News Minute: Here is the latest Massachusetts news from The Associated Press at 6:40 a.m. EDT
BOSTON (AP) - Democratic Massachusetts Secretary of State William Galvin and his Republican challenger Anthony Amore clashed in a bitter debate with each lobbing accusations at the other. The two split on many issues during Monday's half-hour match on WGBH, including whether Massachusetts should let residents register to vote and cast their ballot on the same day. Galvin supports the idea. Amore said he's not sure the system would be secure enough.
BOSTON (AP) - Notes written by convicted Boston Marathon bomber Dzhokhar Tsarnaev to law enforcement agents who were interrogating him in the hospital have been made public by lawyers appealing his case.

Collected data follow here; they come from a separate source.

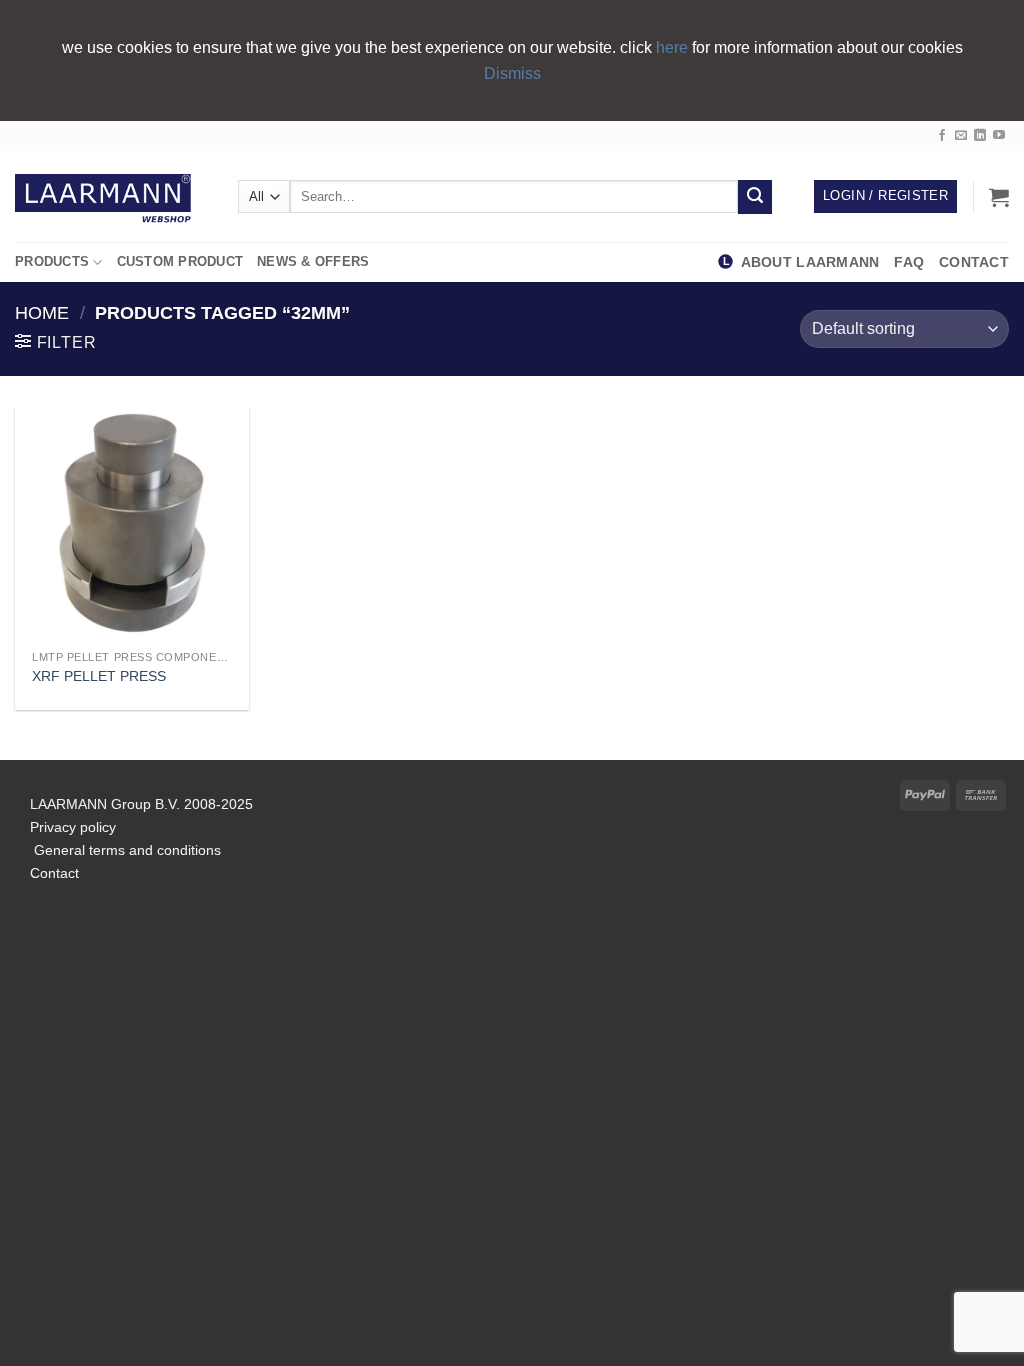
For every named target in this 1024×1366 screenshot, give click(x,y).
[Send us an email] (961, 136)
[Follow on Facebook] (942, 136)
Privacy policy (73, 827)
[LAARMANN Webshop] (111, 196)
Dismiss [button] (512, 73)
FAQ (913, 262)
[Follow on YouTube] (999, 136)
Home (42, 312)
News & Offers (313, 261)
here (674, 47)
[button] (999, 197)
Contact (974, 262)
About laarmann (810, 262)
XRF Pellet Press (99, 676)
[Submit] (755, 197)
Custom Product (180, 261)
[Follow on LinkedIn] (980, 136)
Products (52, 261)
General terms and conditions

The notes were included in court documents filed by his lawyers, who are asking the court to suppress all statements he made to agents while hospitalized after his arrest on April 19, 2013. His lawyers say, among other things, that the statements were not made voluntarily.
BOSTON (AP) - Massachusetts has spent more of its federal money for combatting the opioids crisis to support those in recovery than any other state. An Associated Press analysis of federal spending data found the state designated about 75 percent of an initial $12 million in emergency funding to recovery support services rather than addiction treatment. The state is offering stipends for attending job training programs and subsidies for work necessities like cellphones and laptops.
PROVIDENCE, R.I. (AP) - The American Civil Liberties Union says protests outside a convicted child rapist's Providence home violate a city ordinance. Steven Brown, the executive director of the ACLU Rhode Island, said in a letter to Mayor Jorge Elorza that loud protests outside of Richard Gardner's home "violate a city ordinance that bans targeted residential picketing." Elorza previously said that Gardner's crimes were "absolutely heinous" and that he had "given up his right" to live in the community.